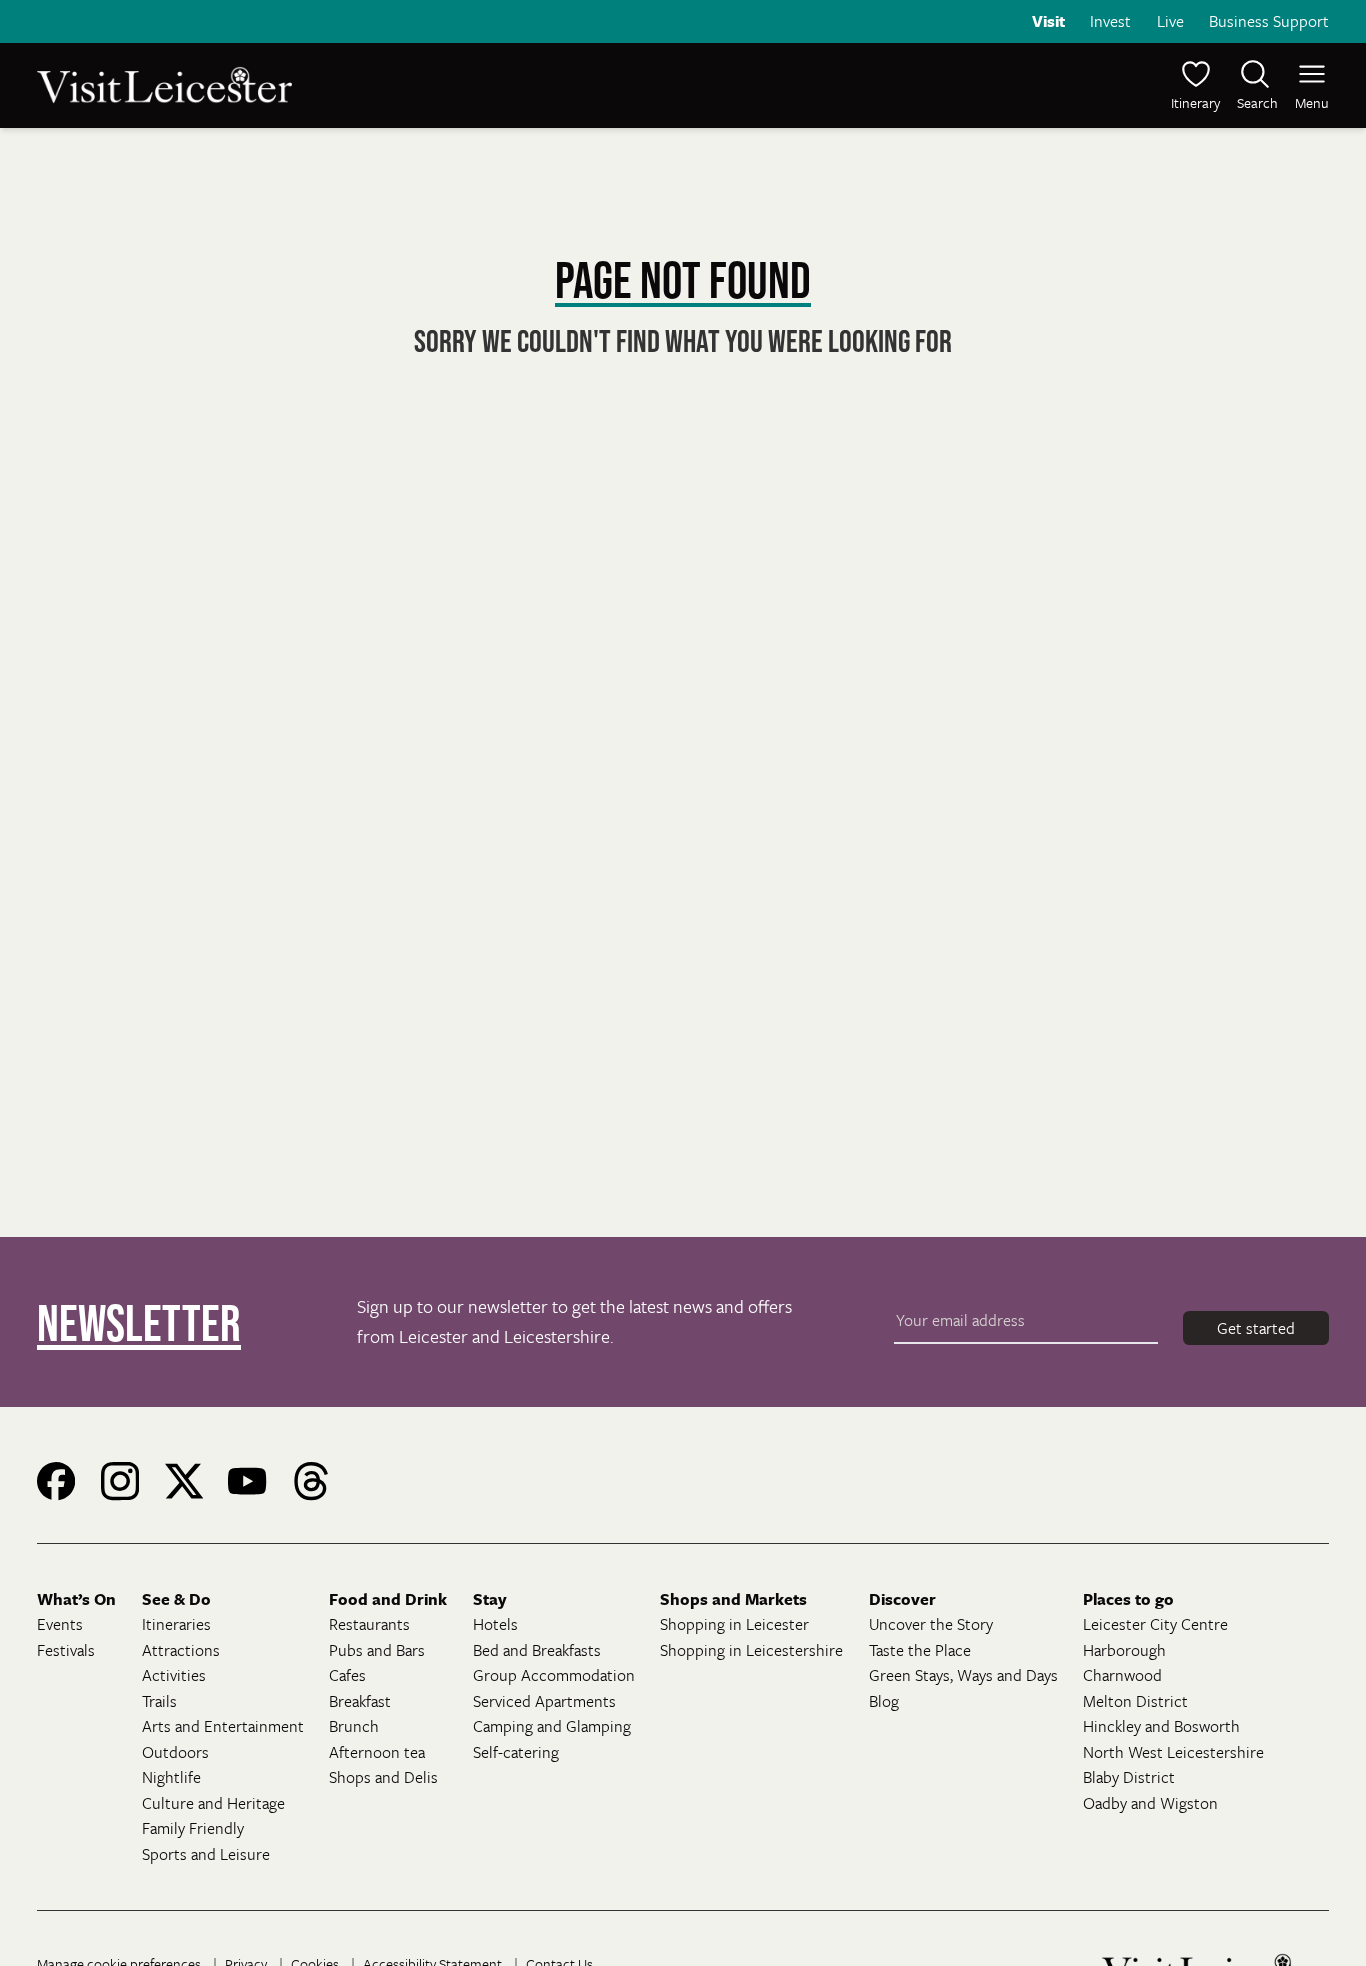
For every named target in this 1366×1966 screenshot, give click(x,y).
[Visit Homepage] (358, 85)
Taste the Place (920, 1650)
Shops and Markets (733, 1599)
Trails (159, 1701)
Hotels (495, 1624)
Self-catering (516, 1752)
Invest (1110, 21)
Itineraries (176, 1624)
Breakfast (360, 1701)
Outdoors (175, 1752)
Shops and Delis (383, 1777)
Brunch (354, 1726)
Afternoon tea (377, 1752)
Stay (490, 1599)
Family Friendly (193, 1828)
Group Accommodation (554, 1675)
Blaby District (1129, 1777)
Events (60, 1624)
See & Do (176, 1599)
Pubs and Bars (377, 1650)
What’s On (76, 1599)
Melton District (1135, 1701)
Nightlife (171, 1777)
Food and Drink (388, 1599)
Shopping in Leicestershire (751, 1650)
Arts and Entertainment (223, 1726)
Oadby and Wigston (1150, 1803)
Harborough (1124, 1650)
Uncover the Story (931, 1624)
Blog (884, 1701)
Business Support (1269, 21)
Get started (1256, 1328)
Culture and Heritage (213, 1803)
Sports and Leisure (206, 1854)
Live (1170, 21)
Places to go (1128, 1599)
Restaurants (369, 1624)
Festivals (66, 1650)
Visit (1048, 21)
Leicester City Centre (1155, 1624)
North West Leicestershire (1173, 1752)
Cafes (347, 1675)
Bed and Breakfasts (537, 1650)
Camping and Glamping (552, 1726)
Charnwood (1122, 1675)
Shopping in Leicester (734, 1624)
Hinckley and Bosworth (1161, 1726)
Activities (174, 1675)
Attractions (181, 1650)
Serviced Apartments (544, 1701)
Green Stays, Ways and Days (963, 1675)
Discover (902, 1599)
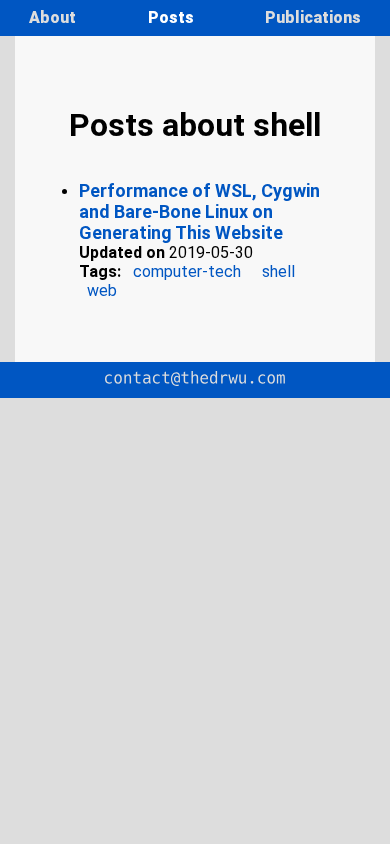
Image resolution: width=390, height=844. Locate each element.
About (54, 17)
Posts (173, 17)
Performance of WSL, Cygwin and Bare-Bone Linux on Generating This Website (199, 211)
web (102, 290)
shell (278, 271)
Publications (313, 17)
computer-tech (187, 271)
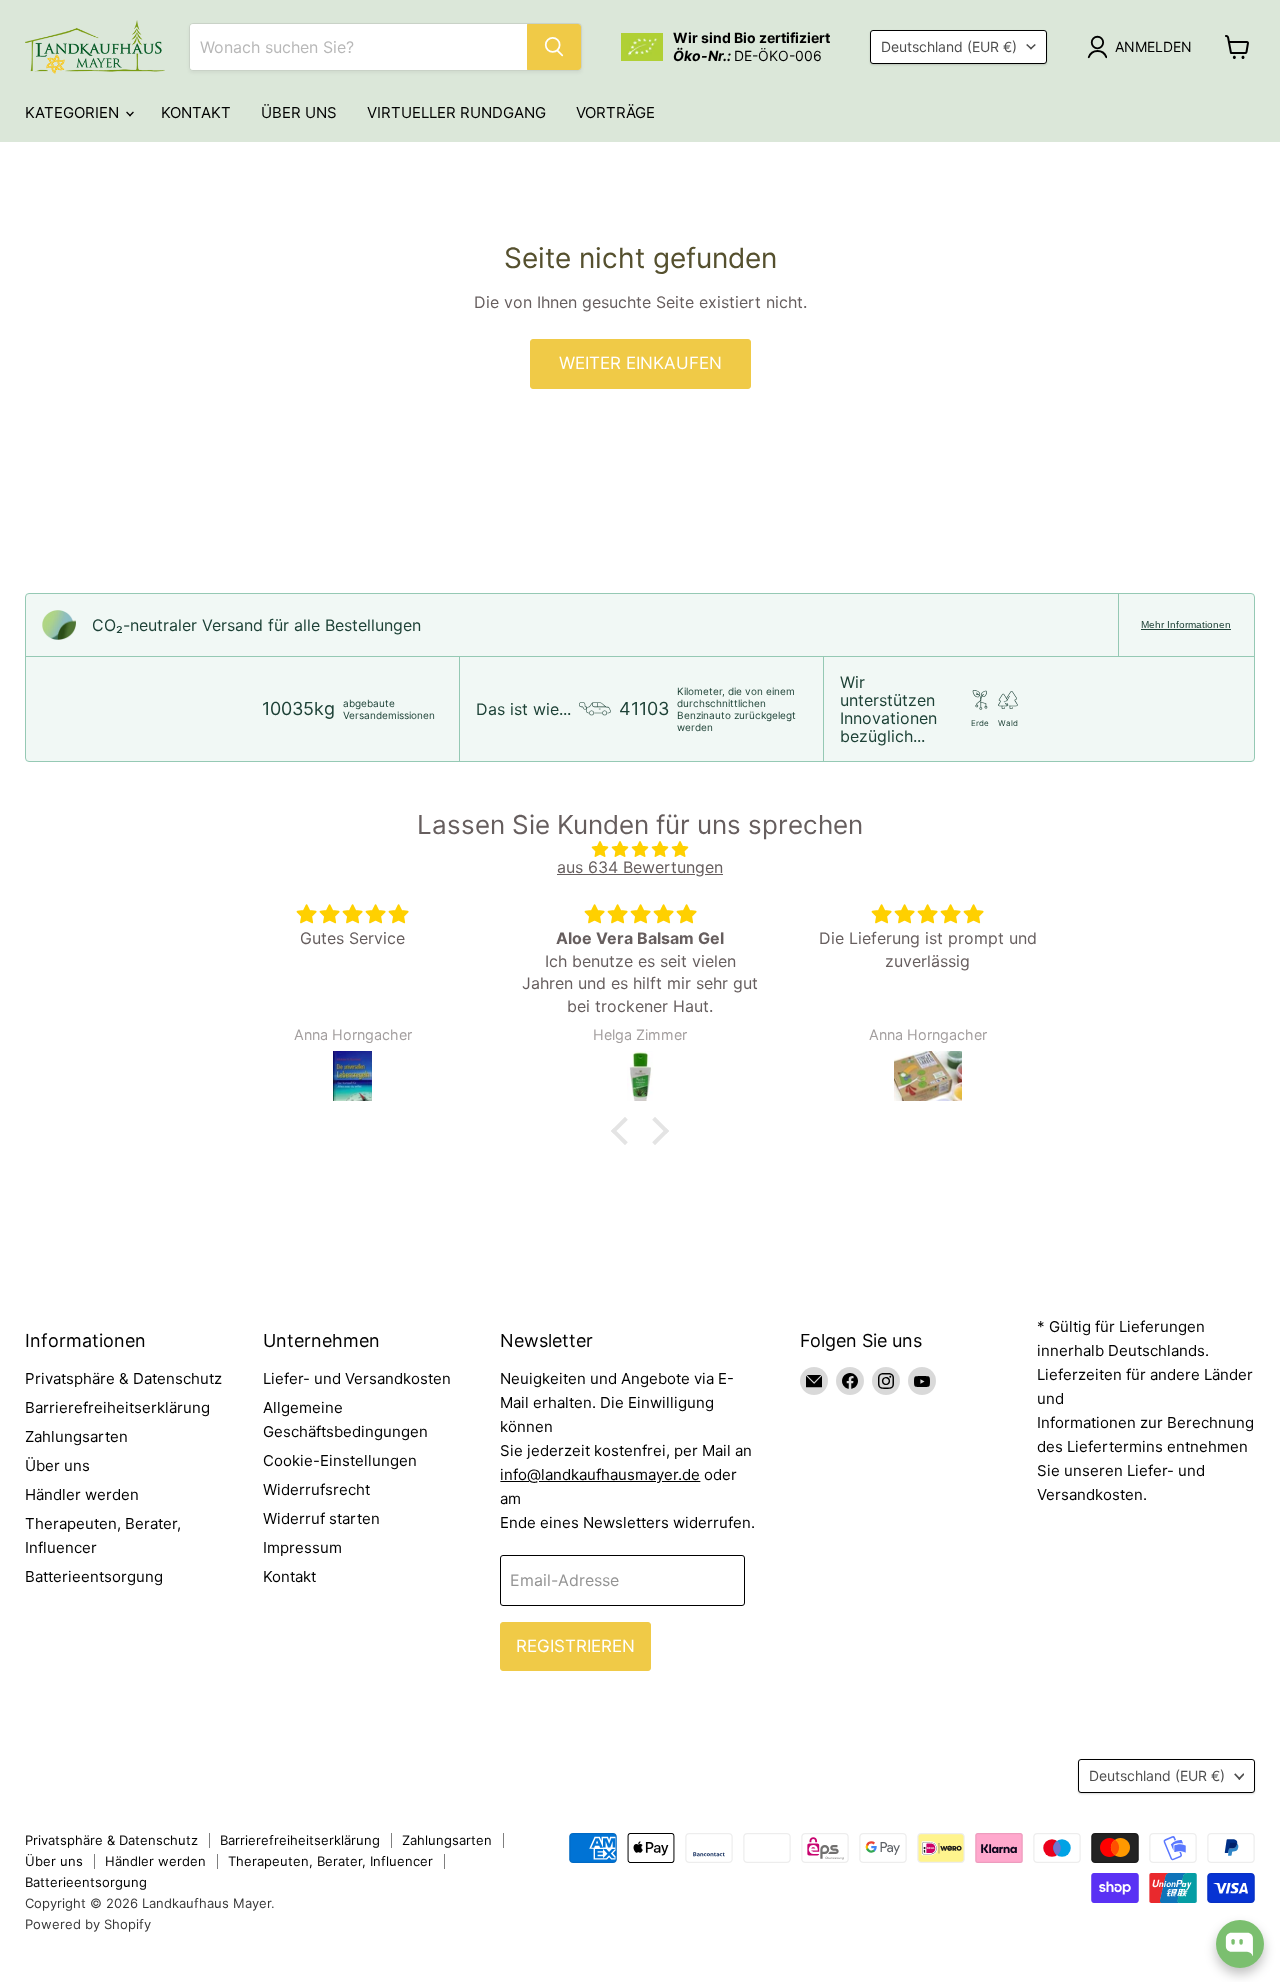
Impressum (302, 1547)
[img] (640, 849)
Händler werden (82, 1494)
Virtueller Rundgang (456, 112)
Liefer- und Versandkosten (357, 1378)
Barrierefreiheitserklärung (117, 1407)
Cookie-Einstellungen (340, 1460)
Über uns (299, 112)
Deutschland (949, 46)
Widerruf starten (321, 1518)
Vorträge (615, 112)
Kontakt (196, 112)
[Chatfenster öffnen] (1240, 1944)
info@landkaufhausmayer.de (600, 1474)
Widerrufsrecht (316, 1489)
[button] (625, 1130)
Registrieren (575, 1646)
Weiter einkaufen (640, 363)
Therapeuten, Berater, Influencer (330, 1861)
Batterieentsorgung (94, 1576)
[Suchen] (554, 47)
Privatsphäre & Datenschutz (123, 1378)
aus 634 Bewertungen (640, 867)
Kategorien (74, 112)
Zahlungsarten (76, 1436)
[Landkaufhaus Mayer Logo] (95, 47)
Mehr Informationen (1186, 624)
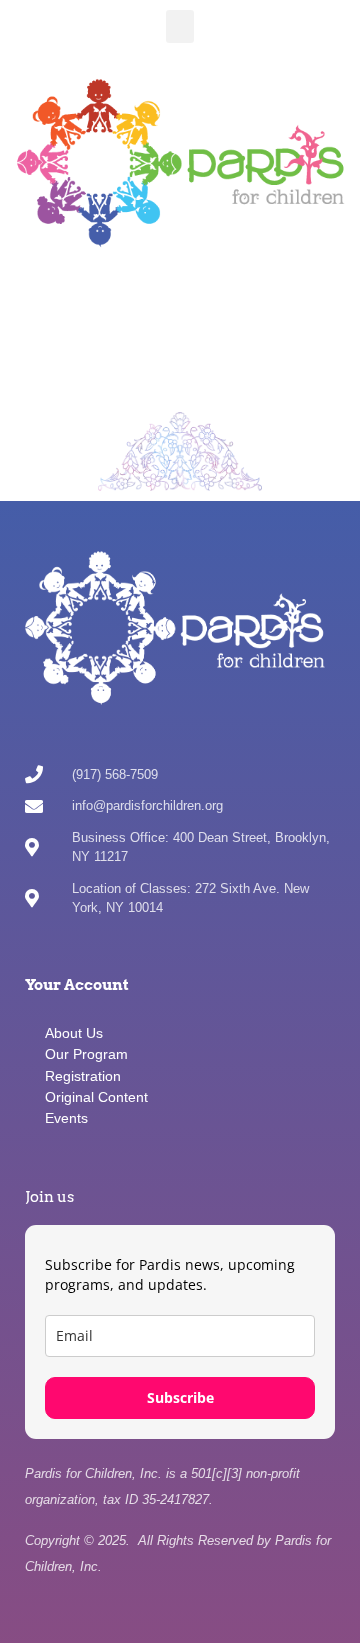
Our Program (86, 1054)
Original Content (96, 1097)
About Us (74, 1033)
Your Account (77, 985)
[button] (180, 26)
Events (66, 1118)
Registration (83, 1076)
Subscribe (180, 1397)
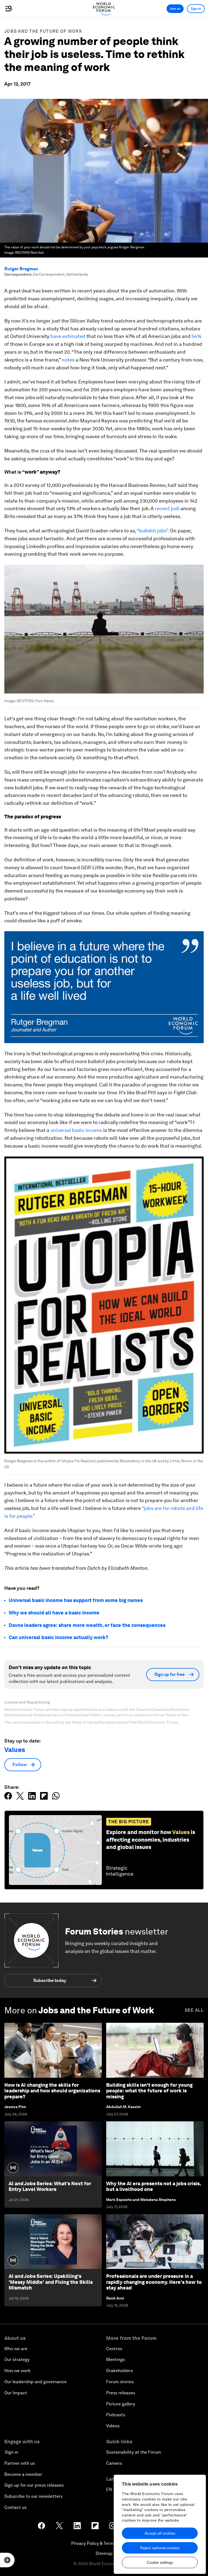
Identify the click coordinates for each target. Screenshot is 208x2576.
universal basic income (76, 1130)
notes (68, 360)
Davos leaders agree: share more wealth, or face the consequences (87, 1625)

========================

**What to work on**
All lines from the one containing "[Suchen] (554, 47)" to the last line of the data above, both included, should be printed exactly, and the pictures should not appear.

**Completed task**
[Suchen] (554, 47)
Privatsphäre & Datenschutz (123, 1378)
aus 634 Bewertungen (640, 867)
Kategorien (74, 112)
Zahlungsarten (76, 1436)
[Landkaufhaus Mayer Logo] (95, 47)
Mehr Informationen (1186, 624)
Our Program (86, 1054)
Original Content (96, 1097)
About Us (74, 1033)
Your Account (77, 985)
[button] (180, 26)
Events (66, 1118)
Registration (83, 1076)
Subscribe (180, 1397)
Identify the click coordinates for each target. Screenshot is 208x2576.
universal basic income (76, 1130)
notes (68, 360)
Davos leaders agree: share more wealth, or face the consequences (87, 1625)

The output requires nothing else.